Management’s first evaluation of reengineering deemed it an unmitigated success, claiming improved worker and client satisfaction, without any supporting evidence, and emphasizing an annual “adjusted cost-offset of $33,187,262.”
As a result of reengineering, 82% of workers we surveyed reported both an increase in work intensification and stress (separate measures) while 80% reported less autonomy.
While we disagree with some of our fellow critical scholars who argue that reengineering (and lean) inherently lead to work intensification, our analysis suggests that in the public sector under neoliberalism, pressures for cost reduction will likely translate into work intensification.
Where market logic dominates state management, funding regimes and budgetary pressures become a primary factor shaping workplace outcomes. Senior state managers must necessarily focus on cost reduction, putting intense pressure on operational managers in local workplaces to sacrifice training and worker empowerment (a stated goal of reengineering) in order to meet financial targets.
A customer-driven management model for a choiceless clientele
Despite the claims of its founders that reengineering is a customer-driven model, we found extensive evidence of reduced service quality.
From our survey, between 72-75% of workers reported that wait times, service, and relationships with clients have all worsened. Our own analysis of local and state data through the end of 2010, based on cases resolved per total caseload, showed that the County continued to process food-stamps applications at a rate far below the state average, with a slight decline after reengineering was fully implemented.
An independent survey of welfare recipients, by the Supportive Parents Information Network, concluded that reengineering “made the application processes for any kind of public benefits … harder to complete successfully.”
In our analysis, reduced service quality under reengineering is extremely likely in the context of neoliberal welfare service provision. Where clients have no choice of service provider, hence no power to sanction their provider for poor service, the customer-orientation is of dubious value.
If the workers were truly empowered, perhaps they could intervene on behalf of their clients, but the overworked and disempowered workers we observed were able only to lament their reduced ability to help their clients in the face of an obsessive managerial focus on costs.
Managerial choice, structural constraint and countervailing power
We noted that some critics see reengineering (and lean) as inherently detrimental to workers. While we agree that reengineering and lean are often used to intensify work, perhaps in the vast majority of cases, both theory and evidence suggest that such outcomes are not inherent to these models.
Theoretically, there is no reason why processes cannot be redesigned to achieve better process flow and control without intensifying work. And both academic advocates and practitioners of reengineering have recognized that issues of training, communication, empowerment and cultural change are daunting.
Even when senior state managers emphasize quantitative efficiency targets, where lower-level managers and supervisors adhere to a social work or social justice ethos, they can moderate such pressures. In the San Diego case, senior management hired middle-managers and agency supervisors who were not social workers and who did faithfully implement policies and targets designed by senior management.
Rather than blame the model, as such, we focus attention on structural and contextual pressures.

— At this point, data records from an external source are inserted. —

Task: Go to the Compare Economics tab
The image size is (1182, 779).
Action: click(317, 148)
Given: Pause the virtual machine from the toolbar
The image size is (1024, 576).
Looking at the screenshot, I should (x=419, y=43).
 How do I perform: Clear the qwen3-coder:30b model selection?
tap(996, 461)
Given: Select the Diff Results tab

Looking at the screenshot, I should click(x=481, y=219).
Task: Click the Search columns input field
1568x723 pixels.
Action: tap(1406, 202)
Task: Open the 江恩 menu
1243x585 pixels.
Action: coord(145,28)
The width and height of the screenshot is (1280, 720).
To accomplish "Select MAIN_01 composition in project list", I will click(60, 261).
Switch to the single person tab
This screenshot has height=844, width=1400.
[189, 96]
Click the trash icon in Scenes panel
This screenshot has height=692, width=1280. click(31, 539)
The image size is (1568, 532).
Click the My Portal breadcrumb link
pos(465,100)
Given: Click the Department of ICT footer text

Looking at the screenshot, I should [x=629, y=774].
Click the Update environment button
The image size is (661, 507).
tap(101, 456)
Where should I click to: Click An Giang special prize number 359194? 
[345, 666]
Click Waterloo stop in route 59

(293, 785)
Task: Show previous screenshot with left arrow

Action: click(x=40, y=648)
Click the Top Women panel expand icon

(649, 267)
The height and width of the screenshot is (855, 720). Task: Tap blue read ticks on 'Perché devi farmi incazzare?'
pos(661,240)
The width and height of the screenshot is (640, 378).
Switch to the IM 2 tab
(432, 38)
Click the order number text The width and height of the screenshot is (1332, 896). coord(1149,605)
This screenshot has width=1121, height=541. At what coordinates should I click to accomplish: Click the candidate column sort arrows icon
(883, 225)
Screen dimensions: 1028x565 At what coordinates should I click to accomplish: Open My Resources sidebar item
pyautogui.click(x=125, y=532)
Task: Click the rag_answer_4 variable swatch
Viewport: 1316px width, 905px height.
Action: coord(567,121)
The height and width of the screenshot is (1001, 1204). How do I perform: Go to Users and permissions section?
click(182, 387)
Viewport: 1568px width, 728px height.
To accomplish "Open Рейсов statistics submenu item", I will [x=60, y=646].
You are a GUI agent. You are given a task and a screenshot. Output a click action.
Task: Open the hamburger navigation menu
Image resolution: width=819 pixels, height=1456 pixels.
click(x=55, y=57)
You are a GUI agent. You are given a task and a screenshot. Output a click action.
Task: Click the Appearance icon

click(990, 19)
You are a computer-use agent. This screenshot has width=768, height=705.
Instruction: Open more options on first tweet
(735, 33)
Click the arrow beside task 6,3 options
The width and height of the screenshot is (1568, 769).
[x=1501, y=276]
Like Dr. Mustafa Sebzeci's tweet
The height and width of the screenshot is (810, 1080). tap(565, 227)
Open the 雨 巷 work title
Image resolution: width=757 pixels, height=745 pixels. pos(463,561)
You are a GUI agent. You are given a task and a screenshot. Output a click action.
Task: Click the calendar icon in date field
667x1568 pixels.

The most problematic issue for improving welfare services is that where the clients have no choice of provider, they cannot perform the role accorded to them by these models as ultimate arbiter of performance and success. If service quality is a genuine goal of senior management, then the absence of customers with the power to sanction must be addressed at the design stage of local implementation.
More broadly, to the extent that budgetary pressures and cost reduction are the primary concerns of senior state managers, this is surely an unpropitious environment for such models.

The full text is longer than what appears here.